外は、雪が降り始めていた。 馬車に乗り込むと、公爵はリリアーナの冷えた手を、温かな大きな手で包み込んだ。
「リリアーナ。悲しいかい?」
「いいえ、お父様。ただ……あまりの馬鹿馬鹿しさに、少し疲れましたわ」
リリアーナが公爵の肩に頭を預けると、公爵は窓の外、遠ざかる王宮の灯りを見つめた。 その瞳には、すでに「次の処理」を計算する冷徹な数字が並んでいた。

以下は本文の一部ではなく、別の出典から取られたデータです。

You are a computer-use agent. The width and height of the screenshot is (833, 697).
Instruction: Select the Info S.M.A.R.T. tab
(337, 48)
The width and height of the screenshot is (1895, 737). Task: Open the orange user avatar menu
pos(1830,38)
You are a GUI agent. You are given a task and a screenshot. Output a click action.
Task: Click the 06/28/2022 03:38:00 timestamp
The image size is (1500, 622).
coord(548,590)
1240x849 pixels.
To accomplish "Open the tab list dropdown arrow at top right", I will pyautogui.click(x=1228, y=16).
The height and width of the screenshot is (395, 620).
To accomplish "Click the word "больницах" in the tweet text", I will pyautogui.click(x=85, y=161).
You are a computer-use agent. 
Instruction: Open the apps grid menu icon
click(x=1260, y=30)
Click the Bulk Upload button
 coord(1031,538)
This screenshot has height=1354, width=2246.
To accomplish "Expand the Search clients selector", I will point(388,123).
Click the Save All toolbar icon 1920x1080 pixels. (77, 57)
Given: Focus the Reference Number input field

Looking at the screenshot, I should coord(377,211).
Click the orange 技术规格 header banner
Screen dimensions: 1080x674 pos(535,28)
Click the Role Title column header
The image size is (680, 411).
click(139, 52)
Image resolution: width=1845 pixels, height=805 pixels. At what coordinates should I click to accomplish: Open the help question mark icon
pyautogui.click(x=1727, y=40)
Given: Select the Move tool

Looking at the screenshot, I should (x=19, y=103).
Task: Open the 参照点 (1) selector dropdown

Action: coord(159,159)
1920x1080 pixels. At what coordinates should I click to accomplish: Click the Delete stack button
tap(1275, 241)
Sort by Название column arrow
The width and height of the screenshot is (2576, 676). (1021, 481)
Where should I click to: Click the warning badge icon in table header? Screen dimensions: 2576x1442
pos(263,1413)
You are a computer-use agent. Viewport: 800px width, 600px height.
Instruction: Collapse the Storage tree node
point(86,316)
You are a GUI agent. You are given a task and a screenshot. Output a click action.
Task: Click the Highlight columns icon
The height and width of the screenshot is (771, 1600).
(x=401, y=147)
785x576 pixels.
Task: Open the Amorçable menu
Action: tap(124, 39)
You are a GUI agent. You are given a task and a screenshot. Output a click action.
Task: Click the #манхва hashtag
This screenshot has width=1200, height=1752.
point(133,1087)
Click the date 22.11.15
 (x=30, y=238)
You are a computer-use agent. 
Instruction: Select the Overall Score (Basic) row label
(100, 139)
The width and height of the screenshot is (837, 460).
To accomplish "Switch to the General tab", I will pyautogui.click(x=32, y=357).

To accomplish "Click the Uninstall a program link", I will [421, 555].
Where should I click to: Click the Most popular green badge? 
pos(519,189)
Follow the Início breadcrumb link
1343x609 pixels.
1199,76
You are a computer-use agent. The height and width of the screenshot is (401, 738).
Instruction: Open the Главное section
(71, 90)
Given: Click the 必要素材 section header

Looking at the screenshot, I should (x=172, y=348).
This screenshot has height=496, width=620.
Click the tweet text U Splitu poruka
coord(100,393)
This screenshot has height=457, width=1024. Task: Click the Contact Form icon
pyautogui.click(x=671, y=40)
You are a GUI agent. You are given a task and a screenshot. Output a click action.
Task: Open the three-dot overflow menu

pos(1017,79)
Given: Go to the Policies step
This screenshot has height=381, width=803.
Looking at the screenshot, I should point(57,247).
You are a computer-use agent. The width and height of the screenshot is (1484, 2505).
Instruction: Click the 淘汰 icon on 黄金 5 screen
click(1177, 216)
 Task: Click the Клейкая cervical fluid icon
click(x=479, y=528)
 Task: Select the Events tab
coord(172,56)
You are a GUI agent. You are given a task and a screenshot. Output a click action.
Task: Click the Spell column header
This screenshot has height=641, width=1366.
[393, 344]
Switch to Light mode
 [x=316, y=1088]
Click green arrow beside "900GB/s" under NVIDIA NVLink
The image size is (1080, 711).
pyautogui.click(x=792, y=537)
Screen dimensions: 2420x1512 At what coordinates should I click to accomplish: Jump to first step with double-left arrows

「明日の朝、王宮に届くパンは昨日の半分になるだろう。薪は届かず、魔法石の供給も止まる。……一週間後には、彼らは気づくはずだ。愛で腹は膨れないし、愛で寒さは防げないということに」
公爵の手が、娘の髪を優しく撫でる。 「お父様は、おこですよ。……本当に、おこなんだ。あのような塵のために、お前が涙を一滴でも流すかもしれないと思うだけでね」
「泣きませんわ、お父様。そんな価値、もうあの方にはありませんもの」
「そうだね。……さあ、リリアーナ。明日からは、新しい人生の準備をしよう。あの国が自重で潰れていく様子を、特等席で眺めながらね」
馬車の轍が、雪の上に深く刻まれていく。 それは、一つの時代の終わりと、愚かな王子への「理性の暴力」による断罪の始まりを告げる足跡だった。
聖夜の鐘が、遠くで鳴り響いた。 それは祝福の鐘ではなく、崩壊へのカウントダウンを刻む、弔いの鐘だった。